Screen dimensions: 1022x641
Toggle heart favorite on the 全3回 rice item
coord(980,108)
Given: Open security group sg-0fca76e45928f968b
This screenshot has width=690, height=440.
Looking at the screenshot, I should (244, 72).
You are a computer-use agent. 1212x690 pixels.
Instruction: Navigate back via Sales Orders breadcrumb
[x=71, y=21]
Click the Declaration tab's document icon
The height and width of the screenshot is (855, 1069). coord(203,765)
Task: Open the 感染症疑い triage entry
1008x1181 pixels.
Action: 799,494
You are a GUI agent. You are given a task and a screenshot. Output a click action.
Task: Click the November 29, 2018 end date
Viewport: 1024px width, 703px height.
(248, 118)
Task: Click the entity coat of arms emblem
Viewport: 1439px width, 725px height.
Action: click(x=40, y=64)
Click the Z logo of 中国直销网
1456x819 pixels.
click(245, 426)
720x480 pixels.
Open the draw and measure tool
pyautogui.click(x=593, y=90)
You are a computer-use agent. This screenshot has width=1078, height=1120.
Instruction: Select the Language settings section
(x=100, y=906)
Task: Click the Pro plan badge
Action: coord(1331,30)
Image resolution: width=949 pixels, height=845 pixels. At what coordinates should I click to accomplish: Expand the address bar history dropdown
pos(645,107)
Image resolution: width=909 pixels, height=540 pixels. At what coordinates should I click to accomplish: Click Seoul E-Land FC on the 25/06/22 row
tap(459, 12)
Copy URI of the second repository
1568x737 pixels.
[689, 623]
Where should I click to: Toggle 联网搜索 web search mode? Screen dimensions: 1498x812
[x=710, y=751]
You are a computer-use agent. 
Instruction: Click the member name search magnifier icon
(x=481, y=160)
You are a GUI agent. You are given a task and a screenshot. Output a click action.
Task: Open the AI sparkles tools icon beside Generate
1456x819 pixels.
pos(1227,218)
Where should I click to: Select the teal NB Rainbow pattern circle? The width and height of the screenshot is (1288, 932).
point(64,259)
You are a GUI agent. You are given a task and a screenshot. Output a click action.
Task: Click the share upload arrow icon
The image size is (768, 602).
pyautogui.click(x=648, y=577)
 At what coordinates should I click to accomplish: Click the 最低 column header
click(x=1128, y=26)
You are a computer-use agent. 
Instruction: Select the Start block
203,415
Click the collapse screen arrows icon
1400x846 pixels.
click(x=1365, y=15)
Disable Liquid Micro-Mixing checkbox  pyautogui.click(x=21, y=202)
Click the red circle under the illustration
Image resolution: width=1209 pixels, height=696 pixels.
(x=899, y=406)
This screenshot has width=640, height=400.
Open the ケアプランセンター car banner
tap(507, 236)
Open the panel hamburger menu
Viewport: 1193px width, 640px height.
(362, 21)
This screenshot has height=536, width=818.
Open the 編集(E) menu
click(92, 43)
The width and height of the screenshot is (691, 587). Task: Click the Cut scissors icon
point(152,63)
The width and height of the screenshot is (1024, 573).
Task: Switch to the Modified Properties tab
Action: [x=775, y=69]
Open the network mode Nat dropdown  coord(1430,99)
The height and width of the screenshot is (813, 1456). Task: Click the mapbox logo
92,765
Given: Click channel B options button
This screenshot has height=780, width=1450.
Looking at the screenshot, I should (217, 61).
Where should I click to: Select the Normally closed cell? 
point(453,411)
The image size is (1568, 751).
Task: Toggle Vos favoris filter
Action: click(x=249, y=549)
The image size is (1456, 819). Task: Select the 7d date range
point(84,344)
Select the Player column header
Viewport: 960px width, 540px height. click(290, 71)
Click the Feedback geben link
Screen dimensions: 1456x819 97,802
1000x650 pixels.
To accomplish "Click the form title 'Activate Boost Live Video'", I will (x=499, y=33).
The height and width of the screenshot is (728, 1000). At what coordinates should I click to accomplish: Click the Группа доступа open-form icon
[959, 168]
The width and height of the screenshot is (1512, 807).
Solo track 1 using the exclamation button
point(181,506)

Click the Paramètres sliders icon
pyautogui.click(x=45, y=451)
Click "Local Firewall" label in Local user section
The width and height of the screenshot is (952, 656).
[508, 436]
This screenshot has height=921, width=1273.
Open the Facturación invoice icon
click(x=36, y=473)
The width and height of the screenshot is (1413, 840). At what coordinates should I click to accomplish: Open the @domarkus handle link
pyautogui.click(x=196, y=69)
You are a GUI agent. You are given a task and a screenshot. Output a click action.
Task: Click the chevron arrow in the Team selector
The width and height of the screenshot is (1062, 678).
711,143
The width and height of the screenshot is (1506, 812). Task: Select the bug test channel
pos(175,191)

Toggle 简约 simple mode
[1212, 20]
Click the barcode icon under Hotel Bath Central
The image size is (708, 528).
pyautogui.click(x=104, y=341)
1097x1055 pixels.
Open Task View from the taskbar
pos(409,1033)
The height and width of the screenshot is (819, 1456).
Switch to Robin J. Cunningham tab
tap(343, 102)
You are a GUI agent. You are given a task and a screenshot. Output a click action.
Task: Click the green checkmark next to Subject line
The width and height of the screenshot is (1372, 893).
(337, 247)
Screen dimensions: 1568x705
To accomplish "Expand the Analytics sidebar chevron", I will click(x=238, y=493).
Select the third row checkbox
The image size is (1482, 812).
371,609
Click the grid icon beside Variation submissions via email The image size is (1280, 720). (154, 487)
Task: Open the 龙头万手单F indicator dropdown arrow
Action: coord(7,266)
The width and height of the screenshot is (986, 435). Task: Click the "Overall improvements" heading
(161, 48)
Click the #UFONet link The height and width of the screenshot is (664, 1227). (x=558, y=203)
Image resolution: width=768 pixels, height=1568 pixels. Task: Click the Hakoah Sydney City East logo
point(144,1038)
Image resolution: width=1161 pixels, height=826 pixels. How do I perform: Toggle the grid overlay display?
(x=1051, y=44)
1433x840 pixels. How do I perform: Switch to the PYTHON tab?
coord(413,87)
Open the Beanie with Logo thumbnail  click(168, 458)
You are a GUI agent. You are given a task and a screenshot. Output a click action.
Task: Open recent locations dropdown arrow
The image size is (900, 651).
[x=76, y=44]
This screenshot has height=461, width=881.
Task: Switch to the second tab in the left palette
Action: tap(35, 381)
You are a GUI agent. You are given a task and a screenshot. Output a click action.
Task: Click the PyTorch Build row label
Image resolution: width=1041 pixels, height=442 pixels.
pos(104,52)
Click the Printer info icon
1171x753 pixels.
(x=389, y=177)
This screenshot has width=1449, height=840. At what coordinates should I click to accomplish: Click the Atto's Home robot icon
=-=-=
Put the entries from the line with "The width and height of the screenshot is (1413, 840)." up to and including the line with "pos(175,191)" into a numbered list, leaving out any blank lines.

1. The width and height of the screenshot is (1413, 840). At what coordinates should I click to accomplish: Open the @domarkus handle link
2. pyautogui.click(x=196, y=69)
3. You are a GUI agent. You are given a task and a screenshot. Output a click action.
4. Task: Click the chevron arrow in the Team selector
5. The width and height of the screenshot is (1062, 678).
6. 711,143
7. The width and height of the screenshot is (1506, 812). Task: Select the bug test channel
8. pos(175,191)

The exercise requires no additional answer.